Tools Used: Microsoft Excel, MySQL Workbench, Jupyter Notebook
Overview of Tasks
- Data Cleaning and Ad-hoc Analysis
- Conversion of Dataset from Denormalized to Normalized Structure
- Basics of Scrum
Task 1: Data Cleaning & Ad-hoc Analysis
The HR department wanted to analyze the Work From Home (WFH%) trends for employees.
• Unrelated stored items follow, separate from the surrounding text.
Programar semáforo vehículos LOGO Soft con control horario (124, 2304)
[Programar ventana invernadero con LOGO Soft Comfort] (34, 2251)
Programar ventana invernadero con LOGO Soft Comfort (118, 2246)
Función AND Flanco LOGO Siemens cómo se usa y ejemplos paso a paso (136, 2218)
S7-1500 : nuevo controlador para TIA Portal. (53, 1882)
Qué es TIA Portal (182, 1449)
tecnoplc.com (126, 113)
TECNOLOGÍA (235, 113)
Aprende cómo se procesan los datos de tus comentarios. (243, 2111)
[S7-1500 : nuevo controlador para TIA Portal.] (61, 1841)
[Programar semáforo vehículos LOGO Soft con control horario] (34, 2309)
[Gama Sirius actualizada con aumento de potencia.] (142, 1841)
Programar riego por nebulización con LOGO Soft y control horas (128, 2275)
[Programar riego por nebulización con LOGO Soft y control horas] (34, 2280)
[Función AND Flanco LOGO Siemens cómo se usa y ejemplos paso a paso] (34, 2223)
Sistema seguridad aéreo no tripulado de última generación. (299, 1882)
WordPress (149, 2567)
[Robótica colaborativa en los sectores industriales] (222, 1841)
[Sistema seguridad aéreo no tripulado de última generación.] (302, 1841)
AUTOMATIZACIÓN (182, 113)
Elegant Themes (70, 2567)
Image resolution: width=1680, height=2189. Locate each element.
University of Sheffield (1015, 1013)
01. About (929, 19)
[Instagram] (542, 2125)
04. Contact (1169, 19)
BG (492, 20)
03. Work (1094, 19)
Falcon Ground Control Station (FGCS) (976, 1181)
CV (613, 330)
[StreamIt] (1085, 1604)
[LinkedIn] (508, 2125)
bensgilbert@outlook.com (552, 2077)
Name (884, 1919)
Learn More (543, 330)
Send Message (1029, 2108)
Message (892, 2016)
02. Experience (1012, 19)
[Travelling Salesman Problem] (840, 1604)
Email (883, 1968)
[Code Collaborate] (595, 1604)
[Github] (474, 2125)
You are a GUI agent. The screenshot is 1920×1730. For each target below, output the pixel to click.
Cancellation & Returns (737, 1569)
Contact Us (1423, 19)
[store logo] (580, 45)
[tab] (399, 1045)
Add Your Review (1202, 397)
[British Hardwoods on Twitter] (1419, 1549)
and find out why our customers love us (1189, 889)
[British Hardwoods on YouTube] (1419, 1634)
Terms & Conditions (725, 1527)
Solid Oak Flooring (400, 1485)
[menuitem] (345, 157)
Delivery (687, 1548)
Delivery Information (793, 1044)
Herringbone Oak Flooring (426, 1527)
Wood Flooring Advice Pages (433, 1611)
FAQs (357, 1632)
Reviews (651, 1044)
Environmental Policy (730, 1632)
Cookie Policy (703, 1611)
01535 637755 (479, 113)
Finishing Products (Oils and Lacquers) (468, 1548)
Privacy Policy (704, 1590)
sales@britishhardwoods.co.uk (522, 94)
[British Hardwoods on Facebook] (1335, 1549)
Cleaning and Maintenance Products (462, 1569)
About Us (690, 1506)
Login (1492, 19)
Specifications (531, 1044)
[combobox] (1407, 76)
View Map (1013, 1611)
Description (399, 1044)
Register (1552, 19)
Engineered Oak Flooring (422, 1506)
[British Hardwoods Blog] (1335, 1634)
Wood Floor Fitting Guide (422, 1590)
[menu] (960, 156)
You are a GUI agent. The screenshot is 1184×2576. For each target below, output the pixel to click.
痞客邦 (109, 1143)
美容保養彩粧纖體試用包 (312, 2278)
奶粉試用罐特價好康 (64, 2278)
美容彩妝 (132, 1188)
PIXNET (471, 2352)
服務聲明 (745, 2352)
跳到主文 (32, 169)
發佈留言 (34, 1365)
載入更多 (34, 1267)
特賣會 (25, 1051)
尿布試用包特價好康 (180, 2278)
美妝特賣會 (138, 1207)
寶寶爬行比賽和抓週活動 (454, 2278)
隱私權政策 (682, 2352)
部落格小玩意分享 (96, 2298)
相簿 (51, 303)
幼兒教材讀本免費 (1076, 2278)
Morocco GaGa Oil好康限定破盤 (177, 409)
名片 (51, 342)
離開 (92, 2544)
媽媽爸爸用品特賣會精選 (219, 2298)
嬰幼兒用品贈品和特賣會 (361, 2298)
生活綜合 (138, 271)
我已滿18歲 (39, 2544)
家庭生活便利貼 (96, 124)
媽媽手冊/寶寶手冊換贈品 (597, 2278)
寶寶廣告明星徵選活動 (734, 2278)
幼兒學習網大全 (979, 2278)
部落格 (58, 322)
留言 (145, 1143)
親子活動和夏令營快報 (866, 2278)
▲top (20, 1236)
As a
Data Analyst, my responsibility was to clean the dataset and provide actionable insights on WFH patterns.
Python (Pandas) Cleaning
Completed cleaning and transformations in a few lines of Python for efficiency.
- Imported CSV into Jupyter Notebook.
- Used commands such as:
- to_datetime() for date parsing
- .dt.strftime('%B') to extract month names
- .dt.dayofweek to map weekdays
- .str.rstrip() for removing trailing spaces
Here is jupyter notebook preview:
Excel Cleaning Process
- Dropped duplicates
- Standardized date formats
- Removed unwanted special characters from IDs
- Capitalized employee names and formatted them properly
- Created a dynamic alias formula for employee status:
=UPPER(LEFT(G2, 1) & IFERROR(MID(G2, FIND(" ", G2)+1, 1), " ") & IFERROR(MID(G2, FIND(" ", G2, FIND(" ", G2)+1)+1, 1), " "))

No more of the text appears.